I need some help picking out a router for my new Bosch RA 1171 router table.
I have several routers in my shop. I had planned on using an old Bosch 1613 EVS plunge router. 
But evidently there’s a change in the current 1613 series. My old router won’t fit the pre drilled holes pattern on the baseplate.
The only router I have that will fit is a PC 690.
The list of compatible routers is: Bosch 1613, and 1617 series. DeWalt, DW616, and 618. Hitachi M12VC. Makita RF1100, 1101. Milwaukee 5615, 5616. Porter cable 690, 7529, and 892-895 series.
Also Ryobi, Skill , and Craftsman models, which I really don’t want.
I want to do raised panel cabinet doors. I have the door cutter set already. I’m sure that I need variable speed for the raised panel bit. 
What would the best of the listed routers be?
And could I use one of the plug in router variable speed control cords that are available, with the PC 690 router?


----------



## LBrandt (May 9, 2006)

I have that same Bosch router table, and it's my understanding that the Bosch 1619EVS will fit it. The 1619 is also a 3+ HP router, which would be better for raised panel work.


----------



## Collett (Nov 4, 2010)

The router to pick is the one with the highest horse power that uses half inch bits. Any of them should fit your table, all you have to do is drill new holds for them which is not nearly as daunting as it sounds. 
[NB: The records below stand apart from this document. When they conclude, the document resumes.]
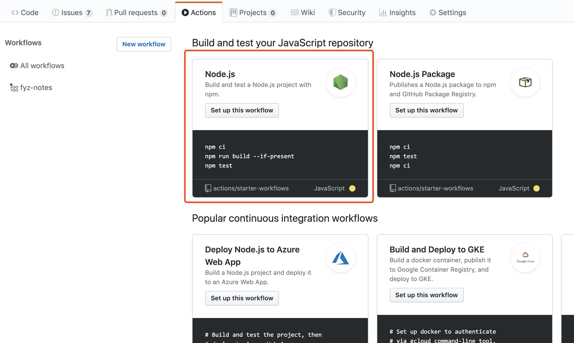The image size is (574, 343).
Task: Click the New workflow button
Action: (144, 44)
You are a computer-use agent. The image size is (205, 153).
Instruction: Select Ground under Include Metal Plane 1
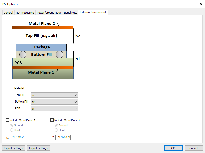pos(12,125)

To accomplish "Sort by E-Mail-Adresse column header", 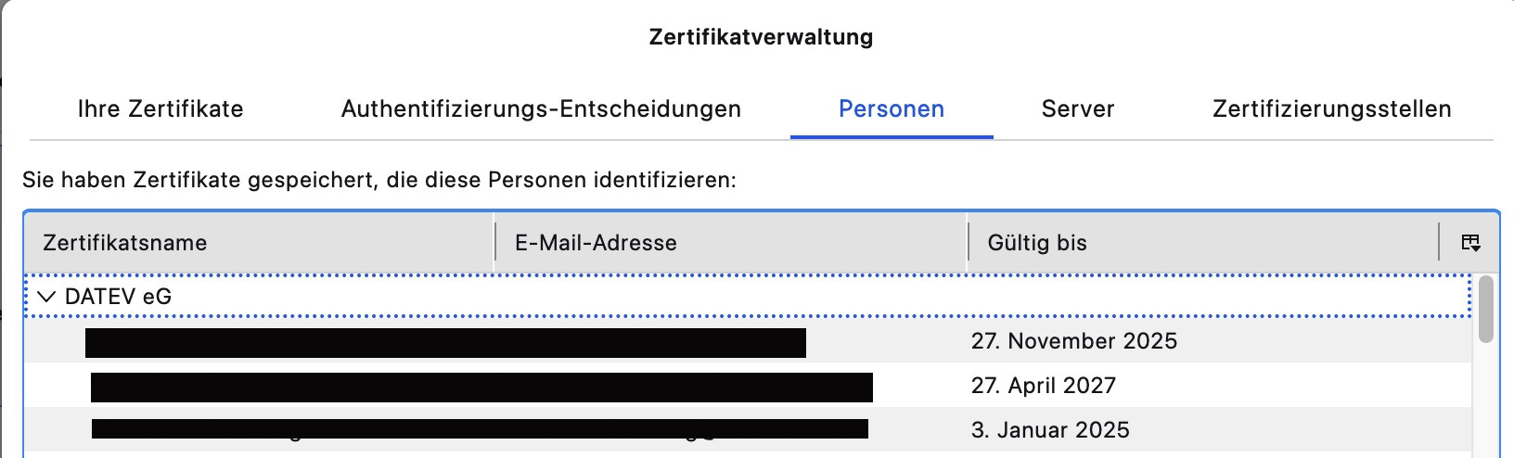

The router does NOT have to be positioned in the center of your router plate but it`s nice to have it fairly close. You may even be able to use one or two of the existing holes.
You have a nice router table and good supply of routers to use with it. Might as well purchase one or two spare insert plates that way you can switch and change routers quickly and easily.


----------



## jschaben (Jun 21, 2009)

Collett said:


> The router to pick is the one with the highest horse power that uses half inch bits. Any of them should fit your table, all you have to do is drill new holds for them which is not nearly as daunting as it sounds.
> 
> The router does NOT have to be positioned in the center of your router plate but it`s nice to have it fairly close. You may even be able to use one or two of the existing holes.
> You have a nice router table and good supply of routers to use with it. Might as well purchase one or two spare insert plates that way you can switch and change routers quickly and easily.


Hi Collin - you're right about the router not having to be centered in the plate UNTIL you decide to explore using guide bushings in the table. Several of the newer jigs require that by the way. One being the MLCS fast joinery set.


----------



## boogalee (Nov 24, 2010)

Florida Jim said:


> And could I use one of the plug in router variable speed control cords that are available, with the PC 690 router?


Most will not work with soft start motors.
Al


----------